Die beiden erstplatzierten Arbeiten haben den Vorschlag eines zentralen Standorts für den Neubau auf dem Campusgelände gemeinsam. Die Preisrichter erkannten in der von hjp architekten vorgeschlagenen Leitidee eines vernetzten Ensembles aus Wege-, Blick- und Raumbeziehungen eine Verbindung von Stadt und Campus sowie sehr gute Entwicklungspotentiale für den Standort. Die Verfasser platzieren den zwei- bis dreigeschossigen Neubau mit Dachterrasse an der Schnittstelle zwischen der vorhandenen Wiese mit Spielplatz im Südosten, einem neu geschaffenen, bespielbaren Platz im Südwesten und einer schräg angelegten Grünfläche im Nordwesten des Wettbewerbsgrundstücks. Das Foyer orientiert sich mit einer großzügigen Glasfassade in Richtung der ansteigenden Rasenfläche. Dies böte "vielfältige Bespielbarkeiten" der „strategisch hochwirksamen Grünfläche“, so die Preisrichter. Mit der Verwendung von golden eloxiertem Streckmetall gelinge die "abstrakte Markierung des Bühnenhauses" und die einfache Kubatur des Gebäudes und die Materialwahl entsprächen zudem dem "Laborcharakter eines experimentellen Theaterraums".

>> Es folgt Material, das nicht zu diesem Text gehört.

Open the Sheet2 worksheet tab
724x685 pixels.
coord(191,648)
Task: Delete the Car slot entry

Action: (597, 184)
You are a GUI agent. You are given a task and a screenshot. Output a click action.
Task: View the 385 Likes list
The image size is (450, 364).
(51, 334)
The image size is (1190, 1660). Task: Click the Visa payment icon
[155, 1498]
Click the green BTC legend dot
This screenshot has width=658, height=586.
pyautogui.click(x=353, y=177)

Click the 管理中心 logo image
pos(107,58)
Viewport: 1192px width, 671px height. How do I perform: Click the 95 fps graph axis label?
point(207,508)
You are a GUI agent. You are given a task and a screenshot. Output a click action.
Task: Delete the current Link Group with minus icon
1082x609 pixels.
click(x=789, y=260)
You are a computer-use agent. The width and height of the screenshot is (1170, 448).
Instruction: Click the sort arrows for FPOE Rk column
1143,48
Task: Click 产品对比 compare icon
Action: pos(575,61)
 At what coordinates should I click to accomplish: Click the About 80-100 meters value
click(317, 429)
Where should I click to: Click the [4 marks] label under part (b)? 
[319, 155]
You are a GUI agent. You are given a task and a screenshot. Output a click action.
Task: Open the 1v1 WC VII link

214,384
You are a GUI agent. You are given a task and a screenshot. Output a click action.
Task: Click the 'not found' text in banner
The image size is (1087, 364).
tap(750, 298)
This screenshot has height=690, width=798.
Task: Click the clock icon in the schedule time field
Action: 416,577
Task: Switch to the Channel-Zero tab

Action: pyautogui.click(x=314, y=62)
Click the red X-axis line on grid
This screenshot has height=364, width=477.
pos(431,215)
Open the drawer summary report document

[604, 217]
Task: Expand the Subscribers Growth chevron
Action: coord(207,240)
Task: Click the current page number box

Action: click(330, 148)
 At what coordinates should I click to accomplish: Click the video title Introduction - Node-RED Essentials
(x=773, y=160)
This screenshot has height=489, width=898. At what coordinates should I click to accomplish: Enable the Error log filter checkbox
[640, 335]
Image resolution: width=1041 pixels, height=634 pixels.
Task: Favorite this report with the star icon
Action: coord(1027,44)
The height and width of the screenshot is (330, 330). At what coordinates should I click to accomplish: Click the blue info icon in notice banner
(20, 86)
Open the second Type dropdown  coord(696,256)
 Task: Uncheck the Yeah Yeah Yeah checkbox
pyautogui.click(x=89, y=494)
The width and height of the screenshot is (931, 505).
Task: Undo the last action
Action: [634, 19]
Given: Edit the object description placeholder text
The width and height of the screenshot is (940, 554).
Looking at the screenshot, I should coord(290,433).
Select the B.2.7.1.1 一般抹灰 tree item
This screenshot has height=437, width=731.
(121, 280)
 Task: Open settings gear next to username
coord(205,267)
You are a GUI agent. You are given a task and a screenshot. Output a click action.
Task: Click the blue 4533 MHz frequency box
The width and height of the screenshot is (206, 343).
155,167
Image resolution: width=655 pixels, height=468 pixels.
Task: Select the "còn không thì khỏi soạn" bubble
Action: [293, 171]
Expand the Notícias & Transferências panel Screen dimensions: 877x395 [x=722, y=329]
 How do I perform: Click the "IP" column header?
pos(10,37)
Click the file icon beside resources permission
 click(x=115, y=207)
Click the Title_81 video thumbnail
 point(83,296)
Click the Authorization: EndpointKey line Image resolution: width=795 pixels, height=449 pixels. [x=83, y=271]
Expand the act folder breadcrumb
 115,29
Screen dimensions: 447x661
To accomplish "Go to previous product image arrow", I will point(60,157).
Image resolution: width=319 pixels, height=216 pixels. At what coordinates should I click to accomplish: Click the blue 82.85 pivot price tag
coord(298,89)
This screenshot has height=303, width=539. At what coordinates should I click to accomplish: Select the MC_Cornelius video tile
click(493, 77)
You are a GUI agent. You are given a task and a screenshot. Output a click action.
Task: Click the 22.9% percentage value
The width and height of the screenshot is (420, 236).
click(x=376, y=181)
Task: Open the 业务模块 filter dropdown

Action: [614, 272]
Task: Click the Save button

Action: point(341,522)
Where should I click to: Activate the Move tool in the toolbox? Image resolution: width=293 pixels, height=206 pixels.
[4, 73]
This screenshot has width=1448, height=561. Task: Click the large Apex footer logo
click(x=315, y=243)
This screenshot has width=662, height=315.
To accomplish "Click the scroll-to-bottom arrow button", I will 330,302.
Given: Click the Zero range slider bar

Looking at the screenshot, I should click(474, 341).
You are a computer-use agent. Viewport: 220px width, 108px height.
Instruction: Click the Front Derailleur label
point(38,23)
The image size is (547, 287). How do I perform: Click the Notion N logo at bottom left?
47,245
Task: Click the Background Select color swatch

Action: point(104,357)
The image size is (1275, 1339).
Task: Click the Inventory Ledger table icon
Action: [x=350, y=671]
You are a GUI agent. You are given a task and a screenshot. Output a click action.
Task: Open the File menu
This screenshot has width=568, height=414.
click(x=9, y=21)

CODE UNIQUE ergänzten mit ihrem kompakten Neubau nach Ansicht des Preisgerichts das lose wirkende Campusareal mit den fünf denkmalgeschützten Stadtvillen und dem alten Institutsgebäude zu einem zusammenhängenden Karree. Dies fördere die Lesbarkeit der räumlichen Kanten und definiere verschiedene Freibereiche und Platzstrukturen. Die vorhandene Wiese mit Spielplatz wird erweitert zum "Campuspark", der auch den Nutzern des „Theaterlabors“ zur Verfügung stehen soll. Im Südwesten grenzt ein freier, multifunktional zu nutzender „Schauplatz“ an das Gebäude. Dieser soll an die westliche Wegeachse über eine Treppenanlage angeschlossen werden, deren Sitzstufen eine Art "Zuschauertribüne" bilden. Das zurückgesetzte, sich großzügig zum Platz öffnende Foyer könne als "Freilichtbühne" genutzt werden und biete zusammen mit einem zusätzlichen Nebeneingang im Nordosten des "Theaterlabors" ein "Höchstmaß an Nutzungsflexibilität", so die Preisrichter. Die feuerverzinkte Blechfassade sowie die schlichte, offene Struktur des Neubaus trügen dem "Werkstattcharakter des ‚Theaterlabors‘ in besonderer Weise Rechnung".

Die beiden viertplatzierten Arbeiten sehen als Standort für den Neubau die südwestliche Ecke des Wettbewerbsareals für den Realisierungsteil vor und definieren hier den Zugang zum Campus. Der von Kresings Architekten vorgeschlagene, durch subtrahierte Volumina gegliederte Solitär bilde einen eigenen Stadtraum mit Platz und Spielplatz, die Preisrichter vermissten hier jedoch zusammenhängende und nutzbare Freiflächen für das „Theaterlabor“. Dem Entwurf von Georg Scheel Wetzel Architekten attestierten sie eine gute Präsenz und ein "eigenständiges Gesicht". Ihnen fehlte jedoch der gewünschte Bezug zur Umgebungsbebauung und zur Nutzung als Experimentierbühne.

Die endgültige Entscheidung fällt nach der Überarbeitungs- und Vertiefungsphase der prämierten Entwürfe. Ab 2016 soll das mit Mitteln aus dem Hochschulbauprogramm Heureka des Landes Hessen finanzierte "Theaterlabor" als Aushängeschild der JGU das Universitätszentrum kreativ beleben.